My little battalion of sixty-one, or perhaps soldiers from an entirely different quarter, must rise, sail onto the page, stake their claim and defend their territory. Go West, young man into the distant regions of the memory and the subconscious, drag the rivers, mine the gold, rake the muck, but return not empty handed! (Please. I really want to write a story.)

Grandmother’s House

HI!

Please picture me wondering around an empty house turning off the radios my Grandpa has left on, spreading grass with a large, lethal pitchfork, trying on an extremely classy sixties dress and coat set from my Grandma’s closet, going to battle with a mulberry bush that lives in the middle of the prickliest roses, and discovering the most wonderful photographic evidence of some very early cousin bonding. Kindly remember that I have not yet visited Walmart, and there is still a cow carcass to be removed from the barn. Wish you were here.

Love, Alice

(That was a postcard for you)

Other highlights so far have included having a very business-like game of waving with Cheryl’s twin boys, finding that unless I have the number memorized I am far too slow for the dial telephone, making friends with a sixteen-year-old girl at the library who’s obsessed with anime, finding a really cool cigarette lighter in the yard, walking up to the cemetery on Memorial Day, then slinking away when real mourners came, and making the life-altering decision to give the dog a bath, so that when he gets friendly while I’m weeding I’ll still be able to breathe.

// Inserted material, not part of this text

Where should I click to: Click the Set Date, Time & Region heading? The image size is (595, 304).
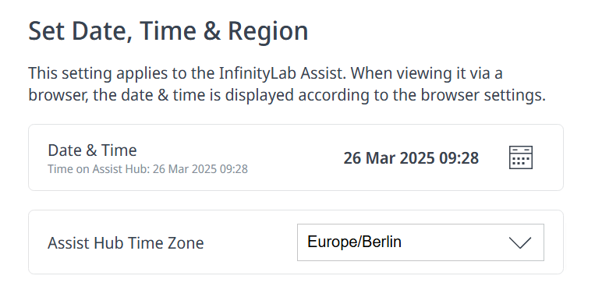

I’m rather lonely—my cousin Charity won’t be here for another week and a half—and am still adjusting to life mostly sans internet and phone reception. There is currently a rather startling red X over the wireless icon at the bottom of my screen, but tonight I’ll drive Grandpa to Moberly for his prison Bible study, sit in the YMCA, and use their Wi-Fi to post this. And I’ll probably watch the season finale of Modern Family, and it will be very therapeutic.

One more thing. I’m making dinner tomorrow night, and in a counterproductive act of utility I convinced my Grandma to give away a good deal of her cookbooks last week. She doesn’t use them—but I would. Ideas? Something simple that would remind me of home.